# A Hardware-Based Attack on the A5/1 Stream Cipher

Prof. Dr. Jörg Keller, FernUniversität, 58084 Hagen, Germany

Dipl.-Inf. Birgit Seitz, Rohde & Schwarz GmbH & Co. KG, 81614 München, Germany

## Abstract

We present a known-plaintext attack on the A5/1 stream cipher, the encryption algorithm used by the GSM customers in Europe during their conversations with cellular phones. The attack differs from previous approaches in two aspects: it only needs a very small amount of plaintext, and it is not solely based on software. A crucial part of the attack algorithm is implemented in a field programmable gate array (FPGA). We present performance figures which suggest that a distributed implementation on 1,000 ASICs could recover a session key in less than a minute, from which on the conversation could be deciphered by an eavesdropper in real-time. We conclude that, at least for longer conversations, A5/1 is not secure and that its replacement might be even more urgent than for the DES algorithm, where a successor already has been announced.

## **1** Introduction

The A5/1 algorithm is the encryption algorithm used in the GSM system, i.e. during calls with cellular phones in Europe. With such a wide deployment, its security against attacks is a crucial issue. However, several known-plaintext attacks on the A5/1 have already appeared in the literature, see [1] for a survey. A common feature of these attacks is that they are performed in software alone and need several minutes to derive the key, and thus are not really to be considered real-time attacks. Also, they need at least several seconds of plaintext data to start work.

As known from the DES cracker [2], the implementation of an attack in simple hardware units can make even simple approaches feasible at a — considering the potential of such a machine — moderate cost.

We present an attack on the A5/1 cipher that draws ideas from previous attacks but needs only a few frames of plaintext. For the time-consuming part of the attack, we provide an implementation for a field programmable gate array (FPGA), and give performance estimations for this implementation. We discuss a possible, distributed re-implementation for application specific integrated circuits (ASIC). Our conclusion is that this re-implementation could yield a performance increase by a factor such that the computation of a session key would be possible in less than a minute on a machine containing about 1,000 cracker ASICs. The remainder of the paper is organized as follows. In Section 2 we briefly review the A5/1 algorithm. In Section 3 we review previous attacks on the A5/1 and present our attack. In Section 4 we discuss the performance of an FPGA implementation and the projected performance in a distributed implementation on ASICs. In Section 5, we summarize and conclude.

# 2 The A5/1 Algorithm

In conversations according to the GSM standard, the communicating parties exchange data in frames of length 228 bits (114 bits in each direction) every 4.6 milliseconds. For the transmission between the cellular phone and the base station, the data is encrypted.

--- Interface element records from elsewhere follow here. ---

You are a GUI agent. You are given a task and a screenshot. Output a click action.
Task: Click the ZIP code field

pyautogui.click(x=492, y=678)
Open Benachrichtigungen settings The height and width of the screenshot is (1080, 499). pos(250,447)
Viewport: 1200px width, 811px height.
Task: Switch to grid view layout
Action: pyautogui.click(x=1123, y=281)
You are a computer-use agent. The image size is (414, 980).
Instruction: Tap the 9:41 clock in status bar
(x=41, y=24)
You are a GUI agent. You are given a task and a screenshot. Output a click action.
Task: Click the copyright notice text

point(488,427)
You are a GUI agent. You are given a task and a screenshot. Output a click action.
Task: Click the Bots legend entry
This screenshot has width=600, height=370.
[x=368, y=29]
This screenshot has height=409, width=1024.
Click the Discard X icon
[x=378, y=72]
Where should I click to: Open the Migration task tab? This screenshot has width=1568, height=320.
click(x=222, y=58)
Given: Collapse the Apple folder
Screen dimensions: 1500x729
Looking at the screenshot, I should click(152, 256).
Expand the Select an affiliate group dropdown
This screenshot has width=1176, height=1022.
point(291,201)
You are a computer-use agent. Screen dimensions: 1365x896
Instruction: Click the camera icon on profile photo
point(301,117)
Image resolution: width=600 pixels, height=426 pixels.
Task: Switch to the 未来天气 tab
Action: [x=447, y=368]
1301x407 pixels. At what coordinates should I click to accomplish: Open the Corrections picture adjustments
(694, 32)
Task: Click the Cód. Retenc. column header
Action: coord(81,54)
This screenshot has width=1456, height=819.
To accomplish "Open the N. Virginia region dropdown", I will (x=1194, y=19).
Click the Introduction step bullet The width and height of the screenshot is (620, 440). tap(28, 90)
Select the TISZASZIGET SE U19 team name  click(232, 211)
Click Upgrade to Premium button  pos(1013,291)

Each frame is encrypted by a bitwise exclusive-or (addition modulo 2 in GF(2)) with the output of the stream cipher generator A5/1; decryption happens in the same manner, see **Figure 1**. Before encrypting or decrypting a frame, the generators on both sides of a communication are initialized with a key that is fixed during the call, and a frame number which is publicly known [1].

The A5/1 algorithm was not made public by the GSM organization. The following description is based on [1], which in turn refers to a description at http://www.scard.org based on reverse engineering of a GSM telephone; the latter description is referenced as being confirmed to be correct by the GSM organization.



Figure 1: Use of the A5/1 generator in GSM.



Figure 2: Construction of the A5/1 generator in GSM.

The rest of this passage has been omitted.